Une décision marquante a été rendue par la Cour de cassation mercredi dernier, qui a annulé la condamnation de Grand Corps Malade. Cette invalidation a été réalisée au nom de « l'intérêt général » et de la liberté d'expression. La justice avait précédemment ordonné à l'artiste de retirer de sa chanson « Des gens beaux » des propos dégradants tenus par Fabien Lecœuvre à l'encontre de la chanteuse Hoshi.
Dans ce morceau publié en septembre 2021, Grand Corps Malade avait repris, pour les dénoncer, les commentaires du journaliste, le qualifiant d'« effrayante » et lui suggérant de confier ses œuvres à des interprètes « sublimes ». Ce dernier, connu pour ses interventions dans les émissions de Cyril Hanouna, avait ensuite présenté des excuses à Hoshi, alors victime de cyberharcèlement.
Sauvegarde de la liberté d'expression
La situation a pris un tournant en 2023, lorsque Lecœuvre a intenté une action en justice contre la société de production et Universal Music France, réclamant la suppression de sa voix dans la chanson.
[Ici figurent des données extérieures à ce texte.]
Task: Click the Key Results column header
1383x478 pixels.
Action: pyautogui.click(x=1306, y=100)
Un verdict de la cour d'appel de Paris a dans un premier temps défendu ses droits, mais la Cour de cassation a jugé différemment. Selon elle, il s'agissait d'un conflit entre le droit à la vie privée et la liberté d'expression, en faveur de ce dernier.
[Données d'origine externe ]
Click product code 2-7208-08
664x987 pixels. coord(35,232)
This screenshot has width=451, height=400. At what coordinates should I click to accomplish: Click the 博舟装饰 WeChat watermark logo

Un débat nécessaire sur le sexisme
Dans son arrêt, la Cour a souligné que les propos de Lecœuvre s'inscrivaient dans un débat public essentiel lié aux mouvements contre le sexisme et les violences faites aux femmes. La décision a été citée par des avocats comme un tournant pour la créativité artistique, célébrant la victoire du droit de création contre la censure.
Me Patrice Spinosi a exprimé sa satisfaction : « La censure a échoué face à la justice ». La chanson dont le contenu avait été contesté pourra à nouveau être diffusée, renforçant ainsi le combat de la liberté d'expression.
Réactions des acteurs du débat
Contacté par l'AFP, Fabien Lecœuvre a pris note de la décision de la Cour, tout en déclarant que son « combat est loin d'être terminé ». Il a posé la question cruciale de savoir si ses droits sur sa voix peuvent être éclipsés par la liberté artistique. Pour lui, cette décision pourrait avoir des répercussions sur l'ensemble du milieu artistique.